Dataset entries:

..........

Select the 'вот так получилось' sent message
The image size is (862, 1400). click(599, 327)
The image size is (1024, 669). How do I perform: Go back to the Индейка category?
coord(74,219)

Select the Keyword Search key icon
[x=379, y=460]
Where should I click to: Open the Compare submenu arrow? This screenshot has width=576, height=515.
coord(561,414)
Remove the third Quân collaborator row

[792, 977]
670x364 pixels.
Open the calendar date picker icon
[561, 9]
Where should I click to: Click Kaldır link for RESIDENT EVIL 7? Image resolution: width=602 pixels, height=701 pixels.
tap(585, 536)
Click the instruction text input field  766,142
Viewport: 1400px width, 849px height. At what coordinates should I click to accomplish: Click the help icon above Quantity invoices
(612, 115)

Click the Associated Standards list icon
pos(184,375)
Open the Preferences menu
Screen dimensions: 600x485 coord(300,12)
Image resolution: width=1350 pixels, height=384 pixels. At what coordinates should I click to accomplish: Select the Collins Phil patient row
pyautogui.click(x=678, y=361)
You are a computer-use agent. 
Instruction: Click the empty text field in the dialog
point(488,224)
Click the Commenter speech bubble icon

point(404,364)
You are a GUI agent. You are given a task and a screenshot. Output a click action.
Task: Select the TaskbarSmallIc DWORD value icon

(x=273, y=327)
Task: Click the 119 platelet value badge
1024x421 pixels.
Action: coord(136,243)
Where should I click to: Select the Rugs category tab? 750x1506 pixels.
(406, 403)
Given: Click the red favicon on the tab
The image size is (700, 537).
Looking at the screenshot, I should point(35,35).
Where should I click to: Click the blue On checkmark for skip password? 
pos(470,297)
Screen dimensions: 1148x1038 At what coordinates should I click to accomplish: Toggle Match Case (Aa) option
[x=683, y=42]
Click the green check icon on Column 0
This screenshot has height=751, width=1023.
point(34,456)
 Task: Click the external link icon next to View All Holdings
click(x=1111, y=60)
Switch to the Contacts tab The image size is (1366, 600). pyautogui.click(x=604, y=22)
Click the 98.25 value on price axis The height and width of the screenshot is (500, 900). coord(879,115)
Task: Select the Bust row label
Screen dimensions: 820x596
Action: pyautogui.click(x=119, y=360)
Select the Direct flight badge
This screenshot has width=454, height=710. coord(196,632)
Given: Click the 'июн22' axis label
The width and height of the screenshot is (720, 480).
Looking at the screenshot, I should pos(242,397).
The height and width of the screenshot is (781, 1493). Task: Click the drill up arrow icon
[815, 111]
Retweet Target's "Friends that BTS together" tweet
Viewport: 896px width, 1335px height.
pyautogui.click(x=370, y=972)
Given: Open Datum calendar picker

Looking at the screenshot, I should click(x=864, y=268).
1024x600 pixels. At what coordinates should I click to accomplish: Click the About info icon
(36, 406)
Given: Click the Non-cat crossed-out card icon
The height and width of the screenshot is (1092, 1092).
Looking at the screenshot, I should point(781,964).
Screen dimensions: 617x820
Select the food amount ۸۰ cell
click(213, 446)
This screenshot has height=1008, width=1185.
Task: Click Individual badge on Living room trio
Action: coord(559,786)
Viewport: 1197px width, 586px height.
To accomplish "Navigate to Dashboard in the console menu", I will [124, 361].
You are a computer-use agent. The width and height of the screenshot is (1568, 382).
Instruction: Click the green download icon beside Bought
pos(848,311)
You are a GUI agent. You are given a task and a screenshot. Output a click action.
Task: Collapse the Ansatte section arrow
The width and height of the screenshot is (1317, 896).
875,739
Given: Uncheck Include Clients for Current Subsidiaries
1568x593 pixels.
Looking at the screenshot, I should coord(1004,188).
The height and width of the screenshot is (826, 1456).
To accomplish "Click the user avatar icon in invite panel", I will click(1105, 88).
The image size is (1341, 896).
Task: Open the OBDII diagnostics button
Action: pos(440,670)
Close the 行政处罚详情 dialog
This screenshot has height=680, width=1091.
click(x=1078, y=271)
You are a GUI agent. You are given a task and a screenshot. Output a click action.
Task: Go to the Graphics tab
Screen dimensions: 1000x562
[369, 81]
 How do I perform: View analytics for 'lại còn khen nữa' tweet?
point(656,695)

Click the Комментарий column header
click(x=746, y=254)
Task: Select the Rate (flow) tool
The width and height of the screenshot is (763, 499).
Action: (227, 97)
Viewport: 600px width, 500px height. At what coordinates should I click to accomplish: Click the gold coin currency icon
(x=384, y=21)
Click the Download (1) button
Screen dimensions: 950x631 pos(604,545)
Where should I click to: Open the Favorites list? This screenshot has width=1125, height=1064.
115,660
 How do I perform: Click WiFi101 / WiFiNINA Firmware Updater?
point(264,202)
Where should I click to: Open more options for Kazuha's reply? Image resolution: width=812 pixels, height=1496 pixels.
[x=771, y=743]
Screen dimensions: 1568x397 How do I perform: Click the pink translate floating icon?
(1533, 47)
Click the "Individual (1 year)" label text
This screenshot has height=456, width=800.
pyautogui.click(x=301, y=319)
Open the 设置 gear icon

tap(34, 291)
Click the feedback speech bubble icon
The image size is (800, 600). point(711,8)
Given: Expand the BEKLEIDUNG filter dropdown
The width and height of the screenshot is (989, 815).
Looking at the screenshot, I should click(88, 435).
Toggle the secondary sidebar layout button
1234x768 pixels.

..........

Work order:
Each record above needs to be given again exactly as written.

Answer area:
Select the 'вот так получилось' sent message
The image size is (862, 1400). click(599, 327)
The image size is (1024, 669). How do I perform: Go back to the Индейка category?
coord(74,219)

Select the Keyword Search key icon
[x=379, y=460]
Where should I click to: Open the Compare submenu arrow? This screenshot has width=576, height=515.
coord(561,414)
Remove the third Quân collaborator row

[792, 977]
670x364 pixels.
Open the calendar date picker icon
[561, 9]
Where should I click to: Click Kaldır link for RESIDENT EVIL 7? Image resolution: width=602 pixels, height=701 pixels.
tap(585, 536)
Click the instruction text input field  766,142
Viewport: 1400px width, 849px height. At what coordinates should I click to accomplish: Click the help icon above Quantity invoices
(612, 115)

Click the Associated Standards list icon
pos(184,375)
Open the Preferences menu
Screen dimensions: 600x485 coord(300,12)
Image resolution: width=1350 pixels, height=384 pixels. At what coordinates should I click to accomplish: Select the Collins Phil patient row
pyautogui.click(x=678, y=361)
You are a computer-use agent. 
Instruction: Click the empty text field in the dialog
point(488,224)
Click the Commenter speech bubble icon

point(404,364)
You are a GUI agent. You are given a task and a screenshot. Output a click action.
Task: Select the TaskbarSmallIc DWORD value icon

(x=273, y=327)
Task: Click the 119 platelet value badge
1024x421 pixels.
Action: coord(136,243)
Where should I click to: Select the Rugs category tab? 750x1506 pixels.
(406, 403)
Given: Click the red favicon on the tab
The image size is (700, 537).
Looking at the screenshot, I should point(35,35).
Where should I click to: Click the blue On checkmark for skip password? 
pos(470,297)
Screen dimensions: 1148x1038 At what coordinates should I click to accomplish: Toggle Match Case (Aa) option
[x=683, y=42]
Click the green check icon on Column 0
This screenshot has height=751, width=1023.
point(34,456)
 Task: Click the external link icon next to View All Holdings
click(x=1111, y=60)
Switch to the Contacts tab The image size is (1366, 600). pyautogui.click(x=604, y=22)
Click the 98.25 value on price axis The height and width of the screenshot is (500, 900). coord(879,115)
Task: Select the Bust row label
Screen dimensions: 820x596
Action: pyautogui.click(x=119, y=360)
Select the Direct flight badge
This screenshot has width=454, height=710. coord(196,632)
Given: Click the 'июн22' axis label
The width and height of the screenshot is (720, 480).
Looking at the screenshot, I should pos(242,397).
The height and width of the screenshot is (781, 1493). Task: Click the drill up arrow icon
[815, 111]
Retweet Target's "Friends that BTS together" tweet
Viewport: 896px width, 1335px height.
pyautogui.click(x=370, y=972)
Given: Open Datum calendar picker

Looking at the screenshot, I should click(x=864, y=268).
1024x600 pixels. At what coordinates should I click to accomplish: Click the About info icon
(36, 406)
Given: Click the Non-cat crossed-out card icon
The height and width of the screenshot is (1092, 1092).
Looking at the screenshot, I should point(781,964).
Screen dimensions: 617x820
Select the food amount ۸۰ cell
click(213, 446)
This screenshot has height=1008, width=1185.
Task: Click Individual badge on Living room trio
Action: coord(559,786)
Viewport: 1197px width, 586px height.
To accomplish "Navigate to Dashboard in the console menu", I will [124, 361].
You are a computer-use agent. The width and height of the screenshot is (1568, 382).
Instruction: Click the green download icon beside Bought
pos(848,311)
You are a GUI agent. You are given a task and a screenshot. Output a click action.
Task: Collapse the Ansatte section arrow
The width and height of the screenshot is (1317, 896).
875,739
Given: Uncheck Include Clients for Current Subsidiaries
1568x593 pixels.
Looking at the screenshot, I should coord(1004,188).
The height and width of the screenshot is (826, 1456).
To accomplish "Click the user avatar icon in invite panel", I will click(1105, 88).
The image size is (1341, 896).
Task: Open the OBDII diagnostics button
Action: pos(440,670)
Close the 行政处罚详情 dialog
This screenshot has height=680, width=1091.
click(x=1078, y=271)
You are a GUI agent. You are given a task and a screenshot. Output a click action.
Task: Go to the Graphics tab
Screen dimensions: 1000x562
[369, 81]
 How do I perform: View analytics for 'lại còn khen nữa' tweet?
point(656,695)

Click the Комментарий column header
click(x=746, y=254)
Task: Select the Rate (flow) tool
The width and height of the screenshot is (763, 499).
Action: (227, 97)
Viewport: 600px width, 500px height. At what coordinates should I click to accomplish: Click the gold coin currency icon
(x=384, y=21)
Click the Download (1) button
Screen dimensions: 950x631 pos(604,545)
Where should I click to: Open the Favorites list? This screenshot has width=1125, height=1064.
115,660
 How do I perform: Click WiFi101 / WiFiNINA Firmware Updater?
point(264,202)
Where should I click to: Open more options for Kazuha's reply? Image resolution: width=812 pixels, height=1496 pixels.
[x=771, y=743]
Screen dimensions: 1568x397 How do I perform: Click the pink translate floating icon?
(1533, 47)
Click the "Individual (1 year)" label text
This screenshot has height=456, width=800.
pyautogui.click(x=301, y=319)
Open the 设置 gear icon

tap(34, 291)
Click the feedback speech bubble icon
The image size is (800, 600). point(711,8)
Given: Expand the BEKLEIDUNG filter dropdown
The width and height of the screenshot is (989, 815).
Looking at the screenshot, I should click(88, 435).
Toggle the secondary sidebar layout button
1234x768 pixels.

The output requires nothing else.